Approach and avoidance coping: diurnal cortisol rhythm in prostate cancer survivors.

PMID 25108161


Psychological coping responses likely modulate the negative physiological consequences of cancer-related demands. This longitudinal, observational study examined how approach- and avoidance-oriented strategies for coping with cancer are associated with diurnal cortisol rhythm in prostate cancer (PC) survivors.

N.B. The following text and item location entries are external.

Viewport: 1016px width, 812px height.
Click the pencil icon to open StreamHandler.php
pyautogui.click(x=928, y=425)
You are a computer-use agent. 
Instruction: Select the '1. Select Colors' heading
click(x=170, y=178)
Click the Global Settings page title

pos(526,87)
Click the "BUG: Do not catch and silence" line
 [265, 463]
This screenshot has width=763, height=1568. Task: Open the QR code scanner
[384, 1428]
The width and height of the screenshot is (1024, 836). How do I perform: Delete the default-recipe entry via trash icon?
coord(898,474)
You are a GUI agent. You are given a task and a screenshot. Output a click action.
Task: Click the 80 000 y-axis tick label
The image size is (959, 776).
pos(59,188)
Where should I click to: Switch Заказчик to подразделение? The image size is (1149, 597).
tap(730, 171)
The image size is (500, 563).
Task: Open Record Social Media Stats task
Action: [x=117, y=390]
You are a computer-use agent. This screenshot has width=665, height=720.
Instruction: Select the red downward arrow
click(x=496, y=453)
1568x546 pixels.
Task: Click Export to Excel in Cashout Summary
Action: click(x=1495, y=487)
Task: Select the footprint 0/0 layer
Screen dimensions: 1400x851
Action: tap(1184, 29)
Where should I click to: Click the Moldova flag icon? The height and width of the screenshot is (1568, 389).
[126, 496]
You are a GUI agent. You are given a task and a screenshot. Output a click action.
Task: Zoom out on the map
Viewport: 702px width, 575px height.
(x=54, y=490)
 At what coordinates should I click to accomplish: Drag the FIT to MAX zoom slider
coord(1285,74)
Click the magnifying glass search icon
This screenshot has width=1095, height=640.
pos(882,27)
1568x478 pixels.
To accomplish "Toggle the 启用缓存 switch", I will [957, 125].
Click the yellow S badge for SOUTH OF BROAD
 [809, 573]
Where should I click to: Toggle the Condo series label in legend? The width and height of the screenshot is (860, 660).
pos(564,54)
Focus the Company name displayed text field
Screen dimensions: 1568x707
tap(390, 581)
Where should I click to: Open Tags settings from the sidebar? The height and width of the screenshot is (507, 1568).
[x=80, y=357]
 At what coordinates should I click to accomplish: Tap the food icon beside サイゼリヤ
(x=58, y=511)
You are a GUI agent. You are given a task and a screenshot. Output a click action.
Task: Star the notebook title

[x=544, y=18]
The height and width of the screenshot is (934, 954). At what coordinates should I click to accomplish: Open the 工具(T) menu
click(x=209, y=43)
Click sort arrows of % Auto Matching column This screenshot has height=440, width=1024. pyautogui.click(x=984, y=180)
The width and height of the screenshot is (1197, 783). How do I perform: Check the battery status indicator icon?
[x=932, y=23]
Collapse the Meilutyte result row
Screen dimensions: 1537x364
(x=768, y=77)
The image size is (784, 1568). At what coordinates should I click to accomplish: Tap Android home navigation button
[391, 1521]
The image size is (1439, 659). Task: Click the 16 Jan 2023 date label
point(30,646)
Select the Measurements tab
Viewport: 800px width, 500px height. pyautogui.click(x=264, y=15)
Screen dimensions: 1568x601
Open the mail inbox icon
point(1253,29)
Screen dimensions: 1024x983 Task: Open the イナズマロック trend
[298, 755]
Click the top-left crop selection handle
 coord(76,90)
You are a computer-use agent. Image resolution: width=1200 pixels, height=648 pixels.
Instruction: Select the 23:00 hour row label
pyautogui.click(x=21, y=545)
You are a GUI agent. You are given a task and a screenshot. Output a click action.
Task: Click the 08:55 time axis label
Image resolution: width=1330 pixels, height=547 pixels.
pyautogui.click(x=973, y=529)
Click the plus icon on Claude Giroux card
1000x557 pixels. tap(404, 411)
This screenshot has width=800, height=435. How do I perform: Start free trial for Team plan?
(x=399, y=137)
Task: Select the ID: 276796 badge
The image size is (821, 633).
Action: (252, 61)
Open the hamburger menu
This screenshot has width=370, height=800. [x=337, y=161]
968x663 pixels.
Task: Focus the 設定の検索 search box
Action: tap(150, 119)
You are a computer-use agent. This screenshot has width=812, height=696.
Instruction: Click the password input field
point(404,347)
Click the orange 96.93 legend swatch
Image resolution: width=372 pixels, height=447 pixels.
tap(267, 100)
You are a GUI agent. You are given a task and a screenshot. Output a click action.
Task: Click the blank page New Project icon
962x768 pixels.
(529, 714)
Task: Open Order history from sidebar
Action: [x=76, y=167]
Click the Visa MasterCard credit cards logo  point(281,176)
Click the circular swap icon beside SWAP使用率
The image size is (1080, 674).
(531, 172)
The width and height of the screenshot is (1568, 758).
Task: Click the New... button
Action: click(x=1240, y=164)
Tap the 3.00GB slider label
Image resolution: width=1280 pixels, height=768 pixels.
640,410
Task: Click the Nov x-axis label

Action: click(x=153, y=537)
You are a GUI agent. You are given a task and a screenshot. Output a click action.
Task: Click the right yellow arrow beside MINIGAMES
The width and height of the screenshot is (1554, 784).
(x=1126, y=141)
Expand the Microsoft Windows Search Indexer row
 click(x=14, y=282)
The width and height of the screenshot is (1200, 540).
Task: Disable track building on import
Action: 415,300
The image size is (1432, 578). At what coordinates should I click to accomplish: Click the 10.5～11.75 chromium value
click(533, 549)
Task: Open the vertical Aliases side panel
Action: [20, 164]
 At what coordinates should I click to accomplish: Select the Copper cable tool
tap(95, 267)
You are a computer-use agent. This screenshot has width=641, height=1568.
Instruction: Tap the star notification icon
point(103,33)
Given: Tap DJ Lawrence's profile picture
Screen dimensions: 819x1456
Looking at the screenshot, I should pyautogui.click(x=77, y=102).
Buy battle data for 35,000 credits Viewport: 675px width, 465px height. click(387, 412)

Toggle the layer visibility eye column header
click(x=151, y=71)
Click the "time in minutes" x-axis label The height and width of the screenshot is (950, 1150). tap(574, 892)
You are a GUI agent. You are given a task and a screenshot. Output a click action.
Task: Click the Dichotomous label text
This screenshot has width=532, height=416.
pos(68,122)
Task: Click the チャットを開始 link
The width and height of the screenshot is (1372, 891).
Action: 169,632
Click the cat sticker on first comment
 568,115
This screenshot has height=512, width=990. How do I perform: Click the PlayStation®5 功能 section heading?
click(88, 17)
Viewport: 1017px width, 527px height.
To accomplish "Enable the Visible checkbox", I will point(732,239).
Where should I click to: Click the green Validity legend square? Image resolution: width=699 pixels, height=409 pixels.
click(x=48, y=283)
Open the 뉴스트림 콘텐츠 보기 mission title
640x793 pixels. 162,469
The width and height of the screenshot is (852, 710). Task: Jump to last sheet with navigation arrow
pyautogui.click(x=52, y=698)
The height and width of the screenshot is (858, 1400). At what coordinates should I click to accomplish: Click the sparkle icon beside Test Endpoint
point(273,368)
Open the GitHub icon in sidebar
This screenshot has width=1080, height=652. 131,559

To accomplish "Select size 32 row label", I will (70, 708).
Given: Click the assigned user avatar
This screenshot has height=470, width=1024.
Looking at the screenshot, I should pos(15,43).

Sixty-six men (M age=65.76; SD=9.04) who had undergone radical prostatectomy or radiation therapy for localized PC within the prior two years reported their use of approach and avoidance coping via questionnaire at study entry (T1). Participants provided saliva samples (3 times per day over 3 days) for diurnal cortisol assessment at T1 and again 4 months later (T2). When controlling for relevant biobehavioral covariates, cancer-related avoidance-oriented coping was associated with flatter cortisol slopes at T1 (B=.34, p=.03) and at T2 (B=.30, p=.02). Approach-oriented coping was not associated with cortisol slopes. Post-hoc analyses revealed a significant interaction between avoidant coping and time since completion of cancer treatment on T2 cortisol slope (B=-.05, p=.04). Men who used relatively more avoidance-oriented coping who were further in time from treatment demonstrated a flatter cortisol slope. High avoidance-oriented coping is associated with dysregulation of cortisol responses, which may be an important target for reducing stress during PC survivorship.